I recently came across an ad on an online “dating” site:
“Is there such a thing as a date anymore? It seems like all that’s left are little pretend dates just to hook up and then say goodbye and leave with a handshake. I don’t have anything against hooking up and I may be guilty of it occasionally, but doesn’t anyone want more?”
Yes I want more! The guy had a sweet face, but his next paragraph just ruined it for me:
“Please. If you are over 40, DO NOT message me. If you happen to message me and I don’t respond, and then you message me again, and still no response- please take a hint and just stop! Repetitive messages are not going to suddenly make me interested! It is really quite annoying.”
This guy was 45 years old! Good looking, seemingly romantic and definitely someone to catch my interest. But I’m just above the cutoff line. I’m too old for him. I wouldn’t dare make a contact, especially with the big DO NOT in there. And he’s not the only worthy guy out there my age who’s appealing, yet isn’t available to guys like me. They all seem to want someone younger than them, younger than me!

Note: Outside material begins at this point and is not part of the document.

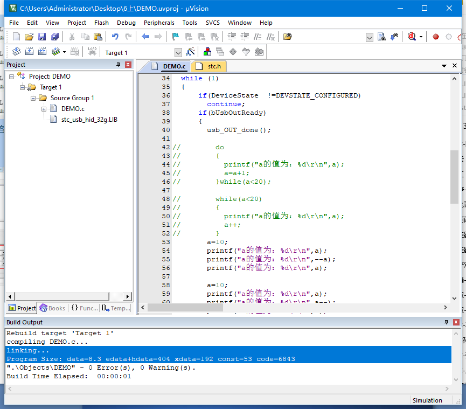This screenshot has height=409, width=466.
Task: Toggle bookmark with the flag icon
Action: [175, 37]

I feel like I’m at an awkward age, a second puberty of sorts where I’m in between the more stable and surer stages of my life. I’m a little too old to be in the realm where the guys are still fit and decent looking. Yet I’m too young to just settle for anybody who shows interest.
Do I seem shallow? Maybe…but it’s hard to give a guy a chance if there’s no attraction there. Besides, one thing I’ve learned in my forty-plus years of life is that keeping fit and looking good are all important, especially with each year. So I make an effort to keep myself in shape. All I ask is the same from potential partners. Is that too much to ask?